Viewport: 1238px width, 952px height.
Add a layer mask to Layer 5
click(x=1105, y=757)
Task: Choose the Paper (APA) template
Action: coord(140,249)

#####

Required action. Without any change, write the listing out again.

Worked solution.
Viewport: 1238px width, 952px height.
Add a layer mask to Layer 5
click(x=1105, y=757)
Task: Choose the Paper (APA) template
Action: coord(140,249)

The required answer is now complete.